I like the idea of one source of truth for sure. But I also liked how easy it was to develop the original version and makes the interfaces nice and primitive. For example, it's very easy to build previews where I'm just passing true/false option flags. It's a little unclear how I do that otherwise. Am I using LaunchedEffect in the correct way?

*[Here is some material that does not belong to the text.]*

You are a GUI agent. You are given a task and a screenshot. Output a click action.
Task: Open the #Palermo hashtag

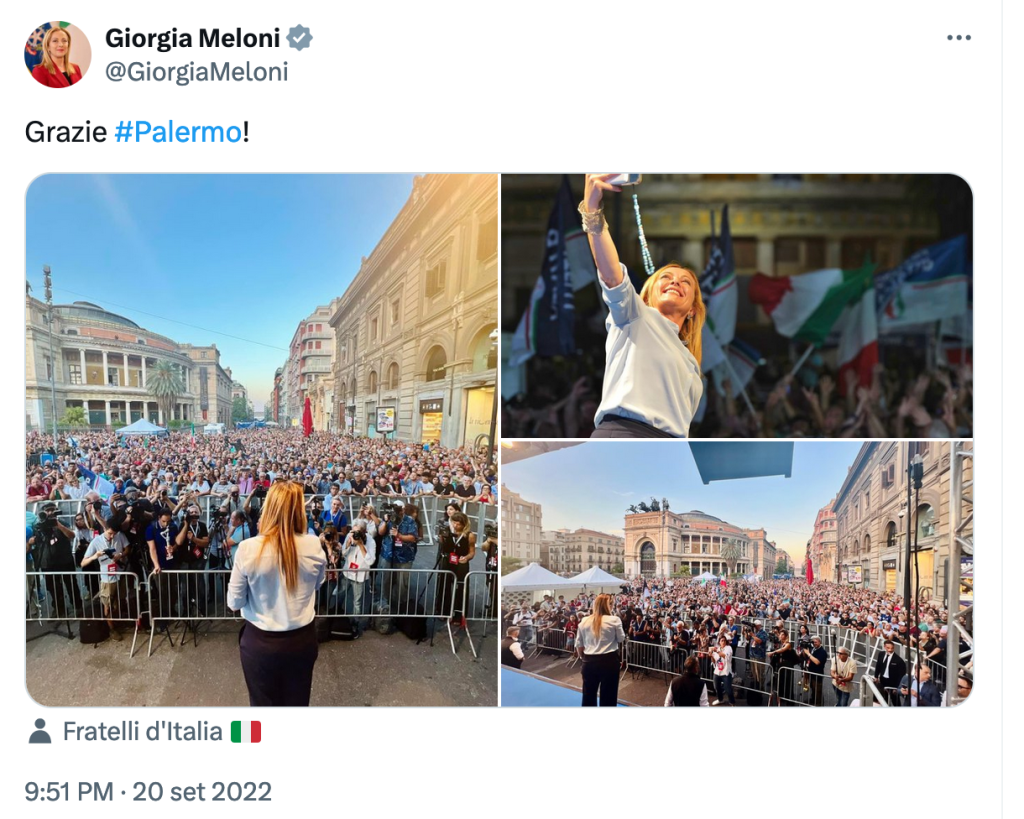pos(178,132)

This definitely did not feel "easier" than the SharedPreferences method. But then, simple blocking code is always easier, until it's not.
s
It’d feel equally easy if you just did
runBlocking
everywhere I’d assume 😅 About using them correctly, I guess technically this works, but I really wouldn’t add all this logic in my composable directly. Optimally somewhere else, in a ViewModel for example, there’d be a UiState exposed, maybe through a StateFlow, which would contain this state in it. While also handling initially starting with a sane default/loading state, and then all the UI code has to do is
collectAsState
and you get a value from the first frame, without having to do all this. Then your functions which mutate the state would be function calls on the ViewModel, which would change that state and you’d automatically get the new state in your UI as you’re listening to the flow. NowInAndroid does this in some places. For example, here’s a “DataSource” class which basically just hides the DataStore under the hood, they got a bunch of those, but you won’t need so many layers in-between. You can just have it directly in your ViewModel. And then a ViewModel example is interacting with it like this, exposing the internal UiState, while initializing with some
Loading
state, and exposing a function which launches a coroutine which changes the state, which as I said before will automatically also update the uiState, which will update the compose state and so on 😄 All in a nice little loop 😅
t
runBlocking
... yes. But I felt the scorn/shame of the new coroutine kids on the block if I were to do that. Trying to "when in Rome..." here. But I swear, the ideology evolves/shifts steadily
s
I am only suggesting it since it’s the same as using SharedPrefs with the blocking APIs it provides. Definitely don’t recommend actually doing so 😄
c
I think the datastore docs specifically mention that its async... and if you want it to be sync then use runBlocking...
so if the docs say it... it must be okay? 🙃
but yeah. datastore prefs seems like a lot of overhead every time i set it up, but i just started to copy pasta it into every project and so its not so bad.